*** TEXT SEGMENT ***

Engagement beyond the Facebook "Like"

If you’re not on Facebook you don’t exist. How many times have we heard that? And as Facebook grows we find more and more business pages there. All of them strive to get as many “likes” as possible, as many fans as possible. But what does a “like” really mean?

I wanted to share some highlights from a report Exacttarget published exploring “The Meaning of like“:
  1. Only 42 percent of active Facebook users agree that marketers should interpret “like” to mean they are a fan or advocate of the company.
  2. 93 percent of Facebook users engage in some form of “like” behavior at least monthly.
  3. 74 percent “like” something posted by a friend on Facebook.
  4. 52 percent click a Facebook “like” button on another site (news site, blog, website).
  5. 44 percent “Like” something posted by a company on Facebook.
  6. 45 percent “Like” a company Facebook page.
  7. For most of the survey respondents a “like” was a great way to express approval for a specific piece of content.
  8. Younger consumers (aged 15-24) tend to use “like” for purposes of self-expression and public endorsement of a brand.
  9. Consumers aged 25 and older are more likely to expect something of value in exchange for their “like.”
  10. Consumers tend to view a “like” as a way of bookmarking content and sharing information with friends—not a form of consent for marketing.
  11. 69 percent of 65 or older Facebook users have never liked a Facebook page.
  12. 30 percent of 35-44 year old Facebook users have liked 11 or more Facebook pages.
  13. Frequent brand-likers also express a greater expectation of having the company’s name appear in their profile, sharing brand information with friends, and interacting with the brand.
  14. 46 percent of Facebook users indicate that a “like” means that they “sometimes” are giving a brand permission to contact them.
  15. 56 percent of respondents indicated that marketers should not access even public profile information after they “like” a company on Facebook.

Do you feel identified? For me personally, there may be many more reasons to click a like button:

  • Interesting news: to keep me updated on the information that interests me.
  • Buddy tip: a friend has “Liked” and curiosity makes me visit the page. The chances are high of me liking the same things as my friend.
  • Good cause: Show me in solidarity, to support a good cause. Just today I “liked” the AECC‘s (The Spanish Association Against Cancer) campaign page for the International Breast Cancer Day.
  • Contests: Who doesn’t want to win a trip?

*** End of TEXT SEGMENT ***

(TASK STATEMENT):
Please copy the passage of the text on Facebook likes between "10. Consumers tend" and "more Facebook pages.", inclusive, and swap "bookmarking" for "saving".

*** RAW DATA ***

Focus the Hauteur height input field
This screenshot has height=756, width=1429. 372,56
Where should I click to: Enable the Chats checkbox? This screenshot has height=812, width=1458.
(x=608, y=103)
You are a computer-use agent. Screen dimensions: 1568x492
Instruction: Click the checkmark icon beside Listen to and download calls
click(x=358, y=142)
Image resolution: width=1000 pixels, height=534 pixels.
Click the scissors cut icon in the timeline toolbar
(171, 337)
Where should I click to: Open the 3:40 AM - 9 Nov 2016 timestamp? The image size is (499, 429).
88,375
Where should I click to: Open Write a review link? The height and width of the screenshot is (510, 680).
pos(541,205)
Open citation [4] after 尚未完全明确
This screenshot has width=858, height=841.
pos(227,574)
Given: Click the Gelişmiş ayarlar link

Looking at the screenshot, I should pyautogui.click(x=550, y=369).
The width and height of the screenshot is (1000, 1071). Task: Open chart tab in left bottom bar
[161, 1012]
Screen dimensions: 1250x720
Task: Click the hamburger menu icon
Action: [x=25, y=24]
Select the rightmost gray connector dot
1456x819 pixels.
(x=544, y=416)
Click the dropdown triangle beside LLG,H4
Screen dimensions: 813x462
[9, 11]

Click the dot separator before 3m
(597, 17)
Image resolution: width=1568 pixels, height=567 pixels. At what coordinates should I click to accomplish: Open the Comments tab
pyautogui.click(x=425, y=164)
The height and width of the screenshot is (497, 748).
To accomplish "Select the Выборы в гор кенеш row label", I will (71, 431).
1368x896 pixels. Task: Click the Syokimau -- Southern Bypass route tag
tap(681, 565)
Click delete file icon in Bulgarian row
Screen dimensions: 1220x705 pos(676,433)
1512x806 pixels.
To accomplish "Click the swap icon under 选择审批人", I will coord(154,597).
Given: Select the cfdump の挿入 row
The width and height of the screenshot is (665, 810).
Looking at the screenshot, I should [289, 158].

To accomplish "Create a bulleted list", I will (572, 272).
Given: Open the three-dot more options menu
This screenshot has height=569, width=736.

*** End of RAW DATA ***

(SOLUTION TO THE EXERCISE):
10. Consumers tend to view a “like” as a way of saving content and sharing information with friends—not a form of consent for marketing.
  11. 69 percent of 65 or older Facebook users have never liked a Facebook page.
  12. 30 percent of 35-44 year old Facebook users have liked 11 or more Facebook pages.